## Start

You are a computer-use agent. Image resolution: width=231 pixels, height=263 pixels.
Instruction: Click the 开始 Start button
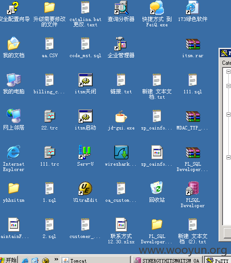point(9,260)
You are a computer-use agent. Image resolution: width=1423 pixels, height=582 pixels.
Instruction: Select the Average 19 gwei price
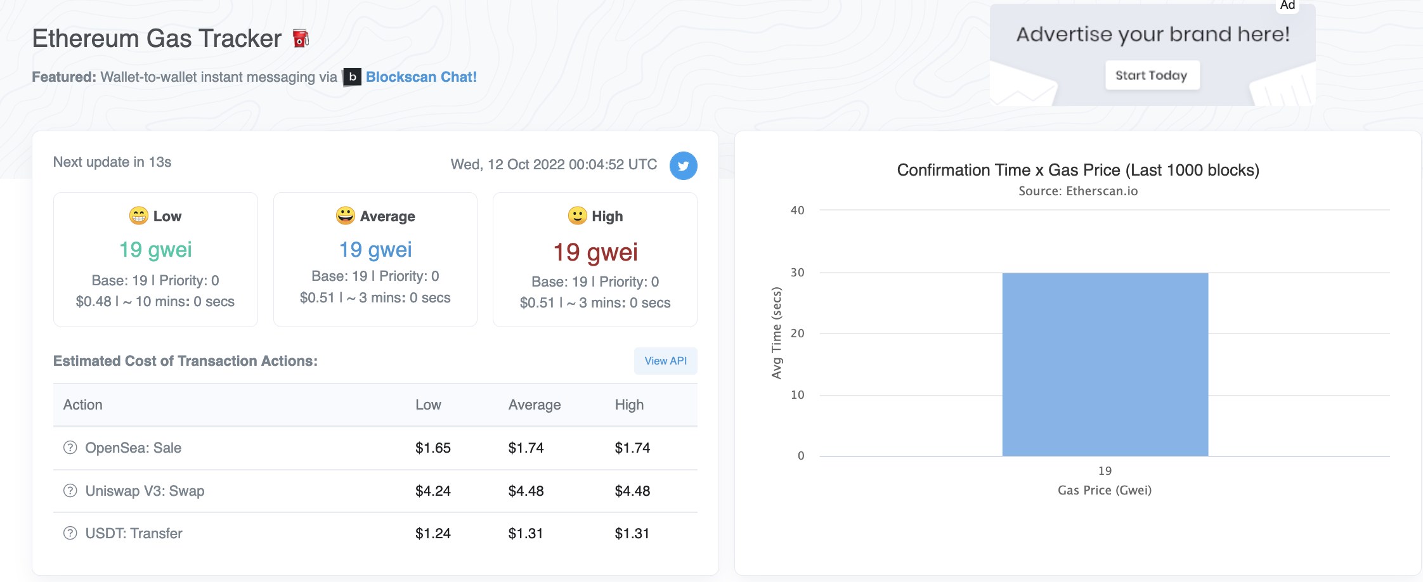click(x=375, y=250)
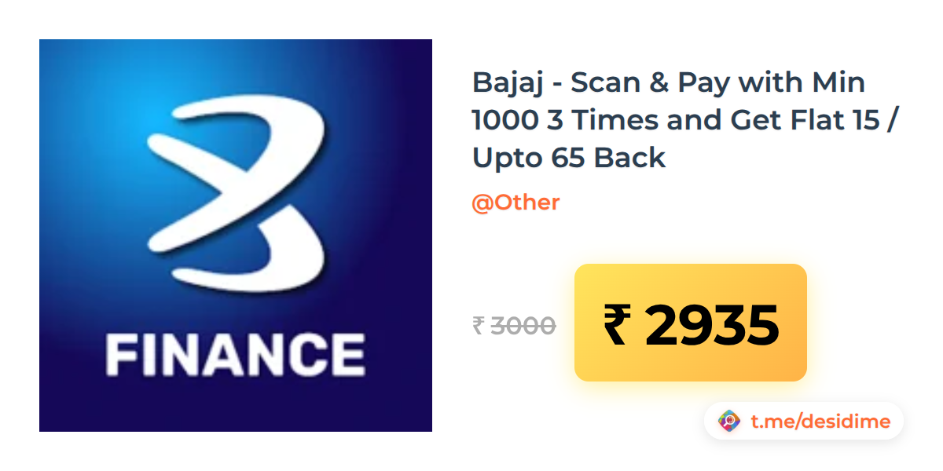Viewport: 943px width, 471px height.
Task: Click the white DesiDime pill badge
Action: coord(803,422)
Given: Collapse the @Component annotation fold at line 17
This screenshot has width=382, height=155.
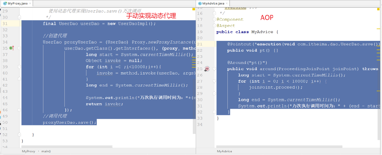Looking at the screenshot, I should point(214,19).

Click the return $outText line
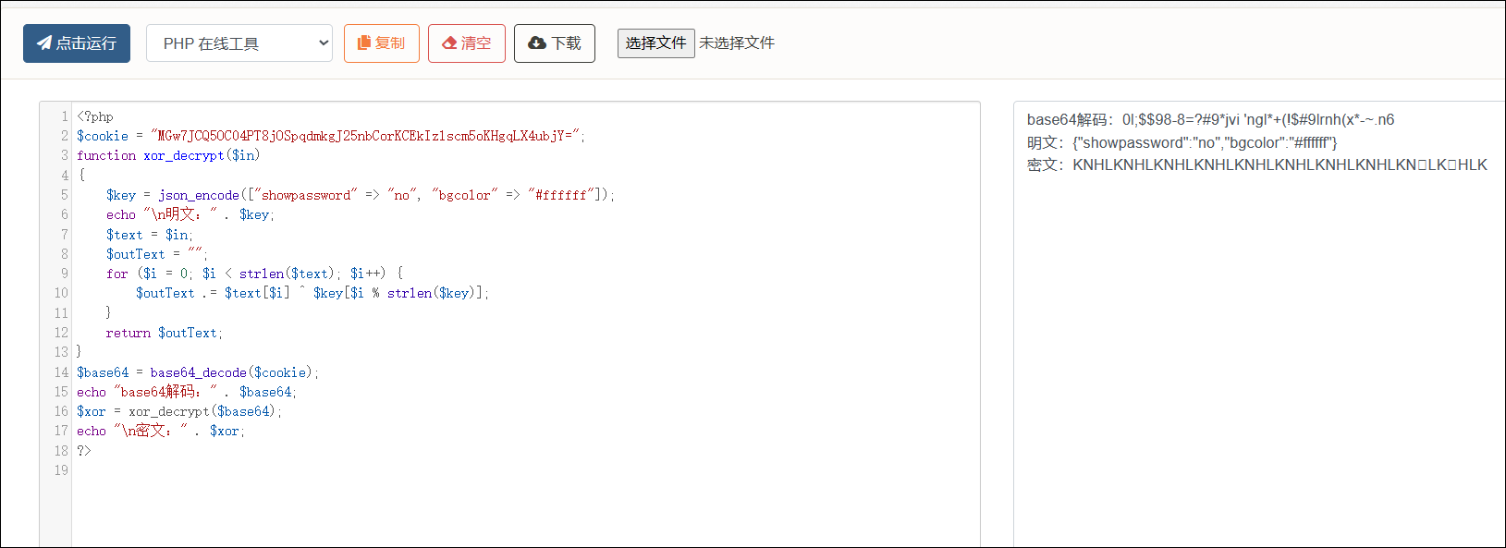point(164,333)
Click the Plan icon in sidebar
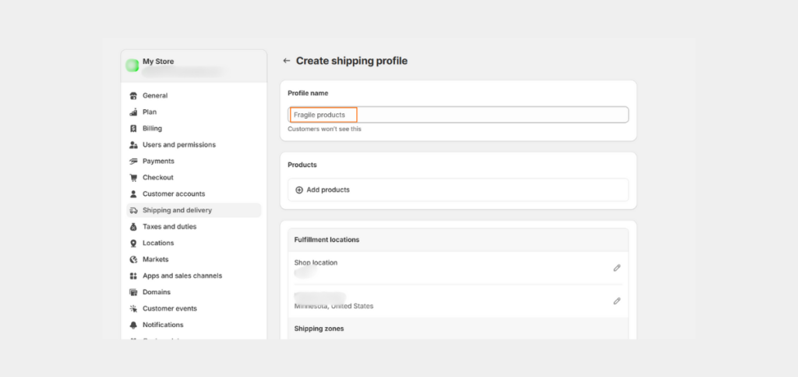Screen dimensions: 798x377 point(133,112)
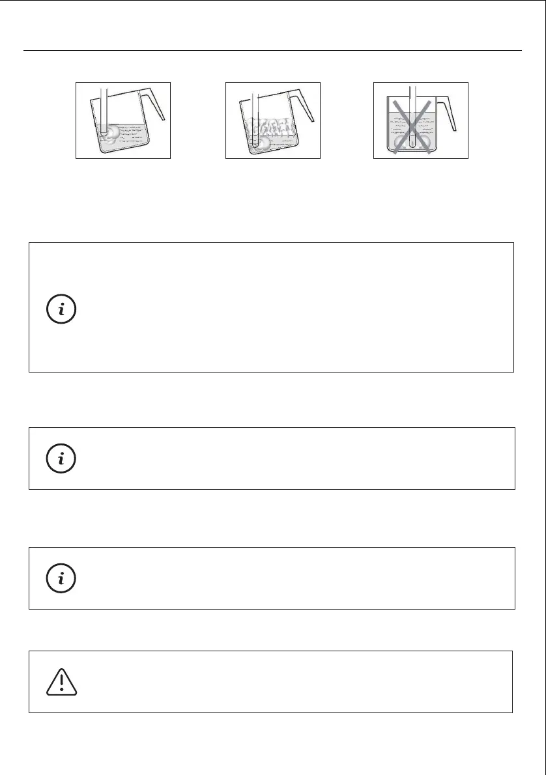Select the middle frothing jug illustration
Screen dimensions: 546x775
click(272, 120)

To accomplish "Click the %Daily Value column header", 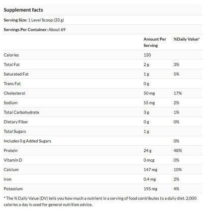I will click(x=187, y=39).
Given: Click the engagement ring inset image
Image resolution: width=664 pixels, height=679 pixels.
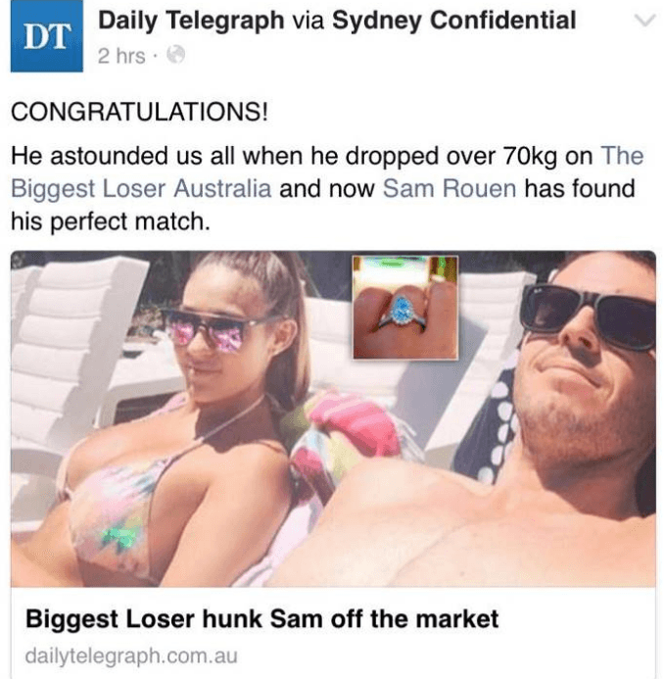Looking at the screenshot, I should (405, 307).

## End
## Start

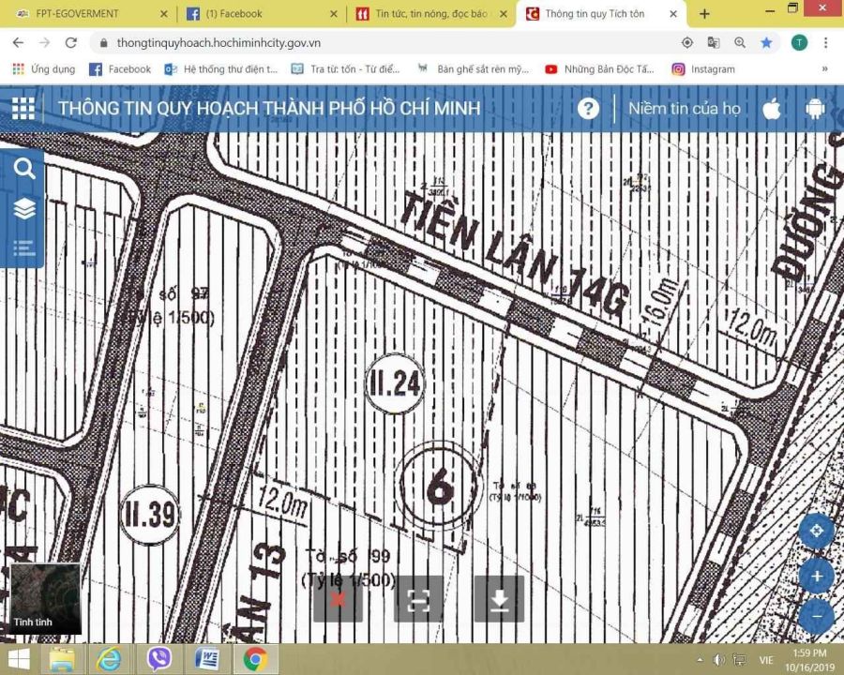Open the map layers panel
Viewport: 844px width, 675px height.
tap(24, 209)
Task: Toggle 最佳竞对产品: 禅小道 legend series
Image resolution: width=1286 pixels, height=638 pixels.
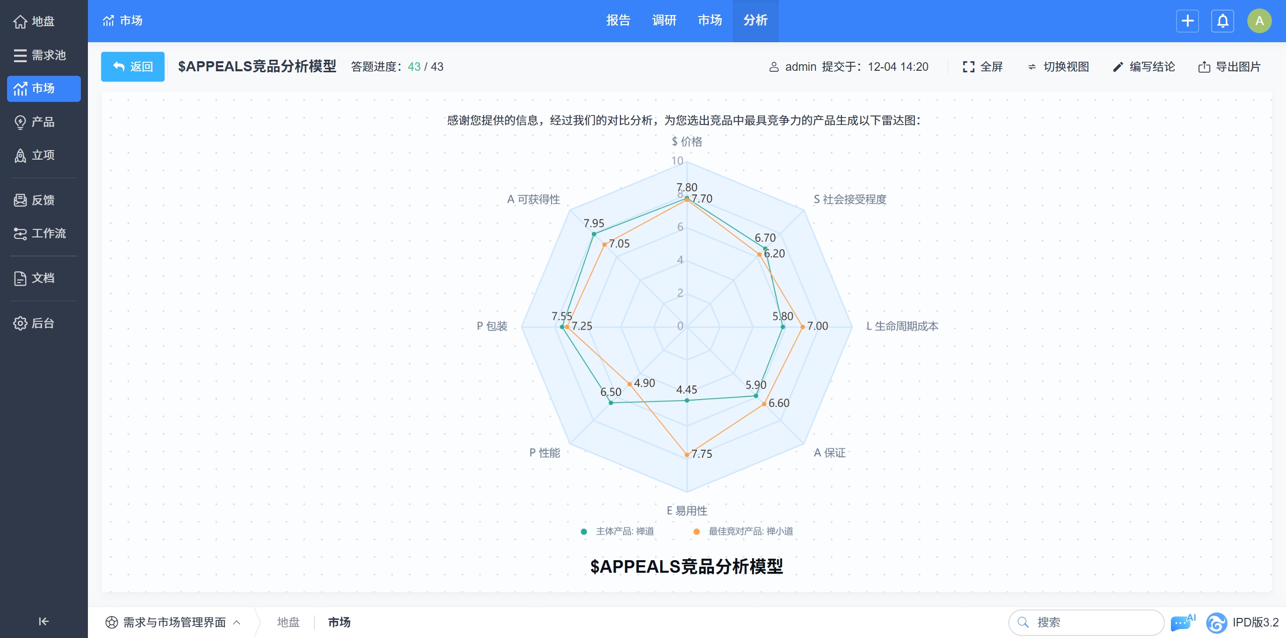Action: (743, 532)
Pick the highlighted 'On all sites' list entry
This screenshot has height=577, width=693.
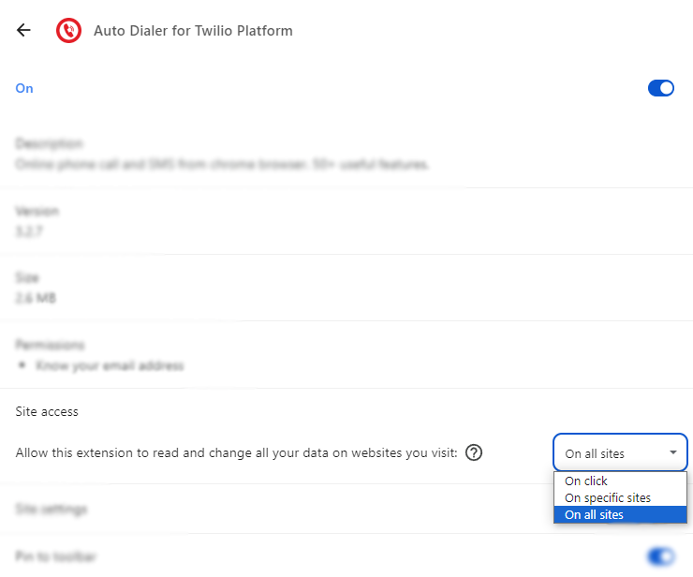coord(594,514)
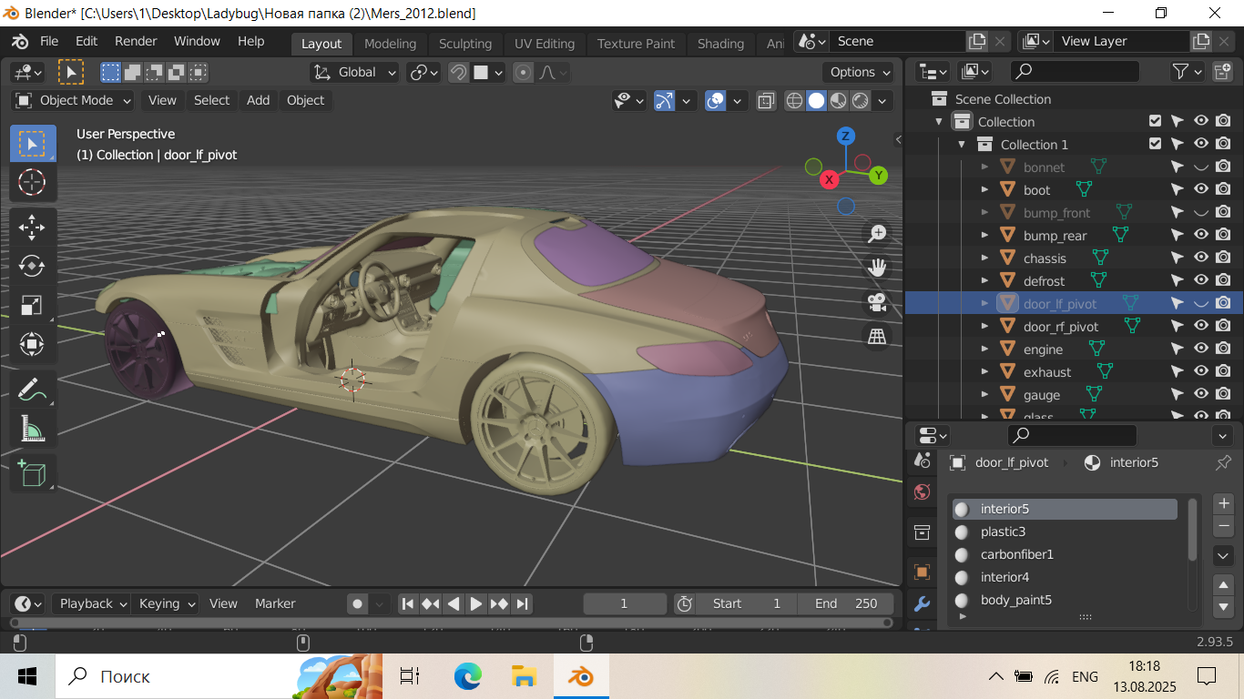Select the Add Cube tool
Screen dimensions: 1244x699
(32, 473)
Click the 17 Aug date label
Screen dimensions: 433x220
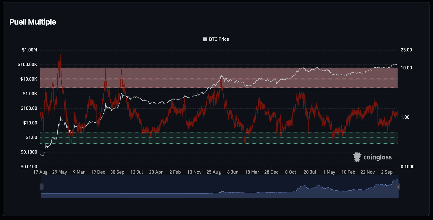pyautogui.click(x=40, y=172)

## End

GOAL OF THE EXERCISE -> Express everything from the line containing "Given: Click the engagement ring inset image" down to the line containing "Looking at the screenshot, I should (405, 307).", both included, as a JSON list of strings with one string per line and no blank lines. Leave the pictures out.

COMPLETE ANSWER ->
[
  "Given: Click the engagement ring inset image",
  "Image resolution: width=664 pixels, height=679 pixels.",
  "Looking at the screenshot, I should (405, 307)."
]